Business Cycle and Monetarim tools in Economy

What is Business Cycle tools in Economy?
In Economics, a business cycle refers to a series of stages in an economy as it expands and contracts. Often referred to as a “trade cycle” or “economic cycle,” the process constantly repeats, measuring the rise and fall of Gross Domestic Product (GDP) over varying periods of time in a financial year.
Business cycles are universal across all countries that have a capitalistic economy. All such economies will face natural periods of growth and decline, though not all at the same time - so the periods in which they are measured can differ between nations.
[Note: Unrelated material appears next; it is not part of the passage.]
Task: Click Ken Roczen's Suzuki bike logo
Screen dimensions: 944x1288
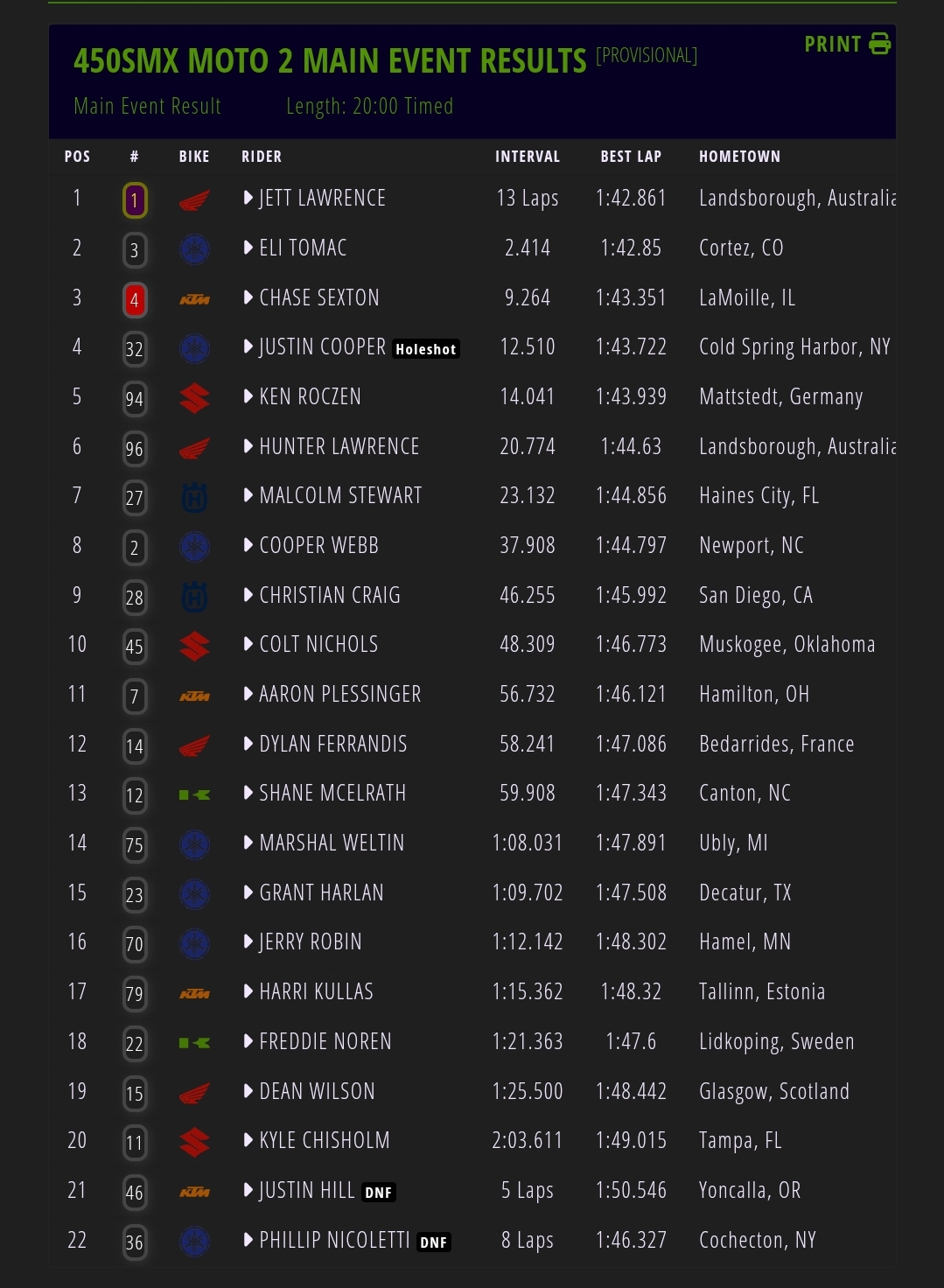Action: 194,399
Having an understanding of the different phases of a business cycle can help individuals, businesses and even governments make appropriate decisions around finance and policy to best support their economies.

What is Monetarism ?
Monetarism is a macroeconomic theory which argues that governments can maintain economic stability by targeting the growth rate of money supply. 
In simpler terms, it states that the total amount of money in an economy is the primary determinant of economic growth. As the availability of money increases, so too does demand for goods and services. This, in turn, increases job prospects, reducing the rate of unemployment, while simultaneously stimulating economic growth.
It’s a theory that is closely associated with the economic theorist, Milton Friedman, who argued that governments should keep money supplies steady, expanding them ever so slightly each year to allow for the natural growth of the economy.